#### [TASK TO CARRY OUT]
Reproduce precisely the lines of the listing below, starting with the line that contains "You are a computer-use agent. The width" and stopping after the line that contains "Given: Click Show more under Trends"; include nothing else.

===== EXCERPTED RECORDS =====

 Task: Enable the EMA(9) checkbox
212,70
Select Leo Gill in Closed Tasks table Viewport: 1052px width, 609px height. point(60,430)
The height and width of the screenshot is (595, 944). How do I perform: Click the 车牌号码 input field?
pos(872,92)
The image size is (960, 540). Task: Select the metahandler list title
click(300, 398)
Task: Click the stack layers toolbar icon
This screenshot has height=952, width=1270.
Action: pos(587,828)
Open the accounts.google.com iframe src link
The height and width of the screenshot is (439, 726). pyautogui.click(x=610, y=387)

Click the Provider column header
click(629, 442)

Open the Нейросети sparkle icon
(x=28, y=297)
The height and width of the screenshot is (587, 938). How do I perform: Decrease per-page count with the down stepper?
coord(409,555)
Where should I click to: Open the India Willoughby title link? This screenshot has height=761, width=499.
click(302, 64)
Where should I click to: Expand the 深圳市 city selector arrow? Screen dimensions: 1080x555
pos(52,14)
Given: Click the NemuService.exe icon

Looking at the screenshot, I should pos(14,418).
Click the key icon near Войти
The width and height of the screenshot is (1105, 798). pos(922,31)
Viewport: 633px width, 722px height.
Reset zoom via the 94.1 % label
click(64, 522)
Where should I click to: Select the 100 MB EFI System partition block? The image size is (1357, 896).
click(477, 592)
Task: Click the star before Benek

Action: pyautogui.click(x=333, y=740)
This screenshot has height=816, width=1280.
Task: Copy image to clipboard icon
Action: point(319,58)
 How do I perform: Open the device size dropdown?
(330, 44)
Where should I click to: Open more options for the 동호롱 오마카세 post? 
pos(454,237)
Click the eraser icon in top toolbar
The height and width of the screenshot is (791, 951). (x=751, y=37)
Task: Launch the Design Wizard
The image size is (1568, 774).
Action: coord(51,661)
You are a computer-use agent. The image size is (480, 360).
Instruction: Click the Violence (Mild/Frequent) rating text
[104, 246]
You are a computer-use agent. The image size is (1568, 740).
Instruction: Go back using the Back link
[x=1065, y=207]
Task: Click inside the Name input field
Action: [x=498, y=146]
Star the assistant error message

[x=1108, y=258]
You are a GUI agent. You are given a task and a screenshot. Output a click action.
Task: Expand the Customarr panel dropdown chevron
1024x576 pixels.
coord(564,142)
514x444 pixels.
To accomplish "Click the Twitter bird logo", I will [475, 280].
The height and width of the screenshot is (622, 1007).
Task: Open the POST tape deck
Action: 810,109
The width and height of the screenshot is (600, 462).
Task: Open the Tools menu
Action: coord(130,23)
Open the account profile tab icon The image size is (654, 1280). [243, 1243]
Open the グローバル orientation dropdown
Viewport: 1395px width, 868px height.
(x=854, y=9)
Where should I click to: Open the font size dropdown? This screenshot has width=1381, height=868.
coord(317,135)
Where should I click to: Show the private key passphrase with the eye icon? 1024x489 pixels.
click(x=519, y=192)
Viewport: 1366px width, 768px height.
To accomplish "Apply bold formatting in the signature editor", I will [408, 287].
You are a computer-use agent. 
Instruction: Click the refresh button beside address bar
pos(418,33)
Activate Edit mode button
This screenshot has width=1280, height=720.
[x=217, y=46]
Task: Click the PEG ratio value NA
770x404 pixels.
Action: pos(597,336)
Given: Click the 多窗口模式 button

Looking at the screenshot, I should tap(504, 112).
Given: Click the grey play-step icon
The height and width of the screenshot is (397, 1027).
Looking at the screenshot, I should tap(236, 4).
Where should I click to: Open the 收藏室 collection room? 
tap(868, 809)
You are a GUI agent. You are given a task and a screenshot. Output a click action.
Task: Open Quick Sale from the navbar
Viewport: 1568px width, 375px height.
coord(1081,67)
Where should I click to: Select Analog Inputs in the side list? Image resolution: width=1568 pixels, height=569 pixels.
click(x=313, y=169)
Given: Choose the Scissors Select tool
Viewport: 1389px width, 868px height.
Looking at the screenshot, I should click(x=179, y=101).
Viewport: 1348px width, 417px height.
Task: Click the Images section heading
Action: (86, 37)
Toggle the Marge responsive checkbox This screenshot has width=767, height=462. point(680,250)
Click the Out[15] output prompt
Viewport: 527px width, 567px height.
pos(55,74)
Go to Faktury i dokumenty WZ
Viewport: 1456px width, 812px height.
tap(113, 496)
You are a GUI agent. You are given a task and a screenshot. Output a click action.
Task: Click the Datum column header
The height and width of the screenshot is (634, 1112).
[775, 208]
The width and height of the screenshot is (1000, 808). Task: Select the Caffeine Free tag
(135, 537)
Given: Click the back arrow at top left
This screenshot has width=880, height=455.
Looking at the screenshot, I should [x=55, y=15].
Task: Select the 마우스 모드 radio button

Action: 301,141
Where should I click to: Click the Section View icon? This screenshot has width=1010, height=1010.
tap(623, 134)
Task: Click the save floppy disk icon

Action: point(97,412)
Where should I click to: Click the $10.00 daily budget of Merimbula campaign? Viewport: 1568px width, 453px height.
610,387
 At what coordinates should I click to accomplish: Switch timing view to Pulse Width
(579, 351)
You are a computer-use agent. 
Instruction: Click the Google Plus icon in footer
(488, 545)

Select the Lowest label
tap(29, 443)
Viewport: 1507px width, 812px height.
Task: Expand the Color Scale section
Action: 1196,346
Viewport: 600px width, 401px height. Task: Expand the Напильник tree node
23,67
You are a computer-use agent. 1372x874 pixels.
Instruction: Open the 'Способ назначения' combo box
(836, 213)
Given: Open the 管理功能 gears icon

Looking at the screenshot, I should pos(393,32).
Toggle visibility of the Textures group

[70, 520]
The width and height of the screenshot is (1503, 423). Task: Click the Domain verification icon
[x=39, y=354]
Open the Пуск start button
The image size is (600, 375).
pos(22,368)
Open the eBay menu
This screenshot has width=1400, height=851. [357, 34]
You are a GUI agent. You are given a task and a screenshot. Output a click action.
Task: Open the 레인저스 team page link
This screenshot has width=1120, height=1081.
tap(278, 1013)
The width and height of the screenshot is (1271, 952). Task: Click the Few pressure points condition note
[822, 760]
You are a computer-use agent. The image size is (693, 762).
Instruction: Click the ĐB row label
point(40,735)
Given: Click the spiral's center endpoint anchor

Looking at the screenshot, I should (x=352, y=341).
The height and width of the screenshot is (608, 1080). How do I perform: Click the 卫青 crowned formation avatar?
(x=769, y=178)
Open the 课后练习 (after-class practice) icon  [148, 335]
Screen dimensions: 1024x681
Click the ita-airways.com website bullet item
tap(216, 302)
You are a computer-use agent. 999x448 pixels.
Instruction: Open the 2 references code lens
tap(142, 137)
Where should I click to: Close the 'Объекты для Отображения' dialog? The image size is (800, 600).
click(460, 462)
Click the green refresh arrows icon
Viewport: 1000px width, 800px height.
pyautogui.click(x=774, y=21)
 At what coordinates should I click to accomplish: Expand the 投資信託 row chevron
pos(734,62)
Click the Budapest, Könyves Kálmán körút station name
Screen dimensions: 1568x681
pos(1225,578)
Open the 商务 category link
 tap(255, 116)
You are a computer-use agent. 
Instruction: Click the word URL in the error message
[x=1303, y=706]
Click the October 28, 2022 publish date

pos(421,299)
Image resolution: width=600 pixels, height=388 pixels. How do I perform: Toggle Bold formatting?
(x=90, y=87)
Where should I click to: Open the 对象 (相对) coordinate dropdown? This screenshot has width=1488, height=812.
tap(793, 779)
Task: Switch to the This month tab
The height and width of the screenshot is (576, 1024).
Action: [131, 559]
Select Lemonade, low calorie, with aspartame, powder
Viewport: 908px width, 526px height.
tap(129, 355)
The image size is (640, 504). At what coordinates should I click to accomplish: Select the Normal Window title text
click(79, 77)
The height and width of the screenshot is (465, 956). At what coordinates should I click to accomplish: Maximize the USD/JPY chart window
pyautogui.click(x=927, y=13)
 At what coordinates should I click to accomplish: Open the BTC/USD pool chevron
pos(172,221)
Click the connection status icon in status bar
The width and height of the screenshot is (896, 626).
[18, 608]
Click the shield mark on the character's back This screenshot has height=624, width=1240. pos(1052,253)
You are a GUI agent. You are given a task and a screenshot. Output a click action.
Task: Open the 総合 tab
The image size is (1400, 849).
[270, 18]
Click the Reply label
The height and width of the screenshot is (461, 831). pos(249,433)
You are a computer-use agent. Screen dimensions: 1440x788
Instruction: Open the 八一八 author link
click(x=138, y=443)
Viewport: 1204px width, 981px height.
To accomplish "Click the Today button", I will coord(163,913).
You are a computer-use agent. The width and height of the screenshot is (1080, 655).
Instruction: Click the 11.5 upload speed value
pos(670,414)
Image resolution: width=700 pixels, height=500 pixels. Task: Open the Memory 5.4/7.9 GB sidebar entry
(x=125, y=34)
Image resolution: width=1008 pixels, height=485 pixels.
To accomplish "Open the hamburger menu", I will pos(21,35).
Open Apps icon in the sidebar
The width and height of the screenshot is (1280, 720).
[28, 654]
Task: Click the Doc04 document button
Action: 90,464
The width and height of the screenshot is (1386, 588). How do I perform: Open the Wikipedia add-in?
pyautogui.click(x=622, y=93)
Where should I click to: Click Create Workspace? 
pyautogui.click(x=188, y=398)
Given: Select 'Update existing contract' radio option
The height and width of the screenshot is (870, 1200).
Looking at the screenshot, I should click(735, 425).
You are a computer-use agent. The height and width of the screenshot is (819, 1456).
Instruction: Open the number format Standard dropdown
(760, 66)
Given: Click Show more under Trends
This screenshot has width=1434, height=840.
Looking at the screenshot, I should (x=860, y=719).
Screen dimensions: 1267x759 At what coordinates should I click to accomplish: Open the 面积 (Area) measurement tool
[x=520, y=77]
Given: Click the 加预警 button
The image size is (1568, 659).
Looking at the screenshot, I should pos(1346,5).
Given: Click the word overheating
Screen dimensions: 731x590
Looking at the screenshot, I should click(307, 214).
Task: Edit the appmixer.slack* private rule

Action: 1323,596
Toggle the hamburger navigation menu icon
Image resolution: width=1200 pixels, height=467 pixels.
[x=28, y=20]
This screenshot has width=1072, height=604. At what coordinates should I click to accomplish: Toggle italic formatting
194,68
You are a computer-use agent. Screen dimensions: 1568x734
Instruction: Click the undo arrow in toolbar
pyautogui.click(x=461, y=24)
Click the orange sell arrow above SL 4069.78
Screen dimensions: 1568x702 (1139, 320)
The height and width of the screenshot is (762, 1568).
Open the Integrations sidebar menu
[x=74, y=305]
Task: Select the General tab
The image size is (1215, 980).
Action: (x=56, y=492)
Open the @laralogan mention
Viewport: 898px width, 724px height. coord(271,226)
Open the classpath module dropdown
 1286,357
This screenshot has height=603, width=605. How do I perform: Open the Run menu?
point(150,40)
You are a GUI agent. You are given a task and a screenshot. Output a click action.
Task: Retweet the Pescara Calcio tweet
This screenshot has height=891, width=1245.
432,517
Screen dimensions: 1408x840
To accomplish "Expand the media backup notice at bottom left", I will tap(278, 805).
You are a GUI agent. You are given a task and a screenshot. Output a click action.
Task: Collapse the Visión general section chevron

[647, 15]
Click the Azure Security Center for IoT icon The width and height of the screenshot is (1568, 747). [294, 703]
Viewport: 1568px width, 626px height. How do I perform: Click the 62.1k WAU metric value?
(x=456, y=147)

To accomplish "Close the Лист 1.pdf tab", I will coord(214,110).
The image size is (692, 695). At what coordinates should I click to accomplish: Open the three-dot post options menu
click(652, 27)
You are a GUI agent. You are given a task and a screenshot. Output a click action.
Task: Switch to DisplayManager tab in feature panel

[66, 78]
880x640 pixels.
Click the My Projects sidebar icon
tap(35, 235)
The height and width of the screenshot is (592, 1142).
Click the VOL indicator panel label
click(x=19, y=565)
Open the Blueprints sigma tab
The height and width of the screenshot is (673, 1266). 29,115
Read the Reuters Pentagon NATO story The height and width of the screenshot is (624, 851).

=====

#### [YOUR SOLUTION]
You are a computer-use agent. The width and height of the screenshot is (1080, 655).
Instruction: Click the 11.5 upload speed value
pos(670,414)
Image resolution: width=700 pixels, height=500 pixels. Task: Open the Memory 5.4/7.9 GB sidebar entry
(x=125, y=34)
Image resolution: width=1008 pixels, height=485 pixels.
To accomplish "Open the hamburger menu", I will pos(21,35).
Open Apps icon in the sidebar
The width and height of the screenshot is (1280, 720).
[28, 654]
Task: Click the Doc04 document button
Action: 90,464
The width and height of the screenshot is (1386, 588). How do I perform: Open the Wikipedia add-in?
pyautogui.click(x=622, y=93)
Where should I click to: Click Create Workspace? 
pyautogui.click(x=188, y=398)
Given: Select 'Update existing contract' radio option
The height and width of the screenshot is (870, 1200).
Looking at the screenshot, I should click(735, 425).
You are a computer-use agent. The height and width of the screenshot is (819, 1456).
Instruction: Open the number format Standard dropdown
(760, 66)
Given: Click Show more under Trends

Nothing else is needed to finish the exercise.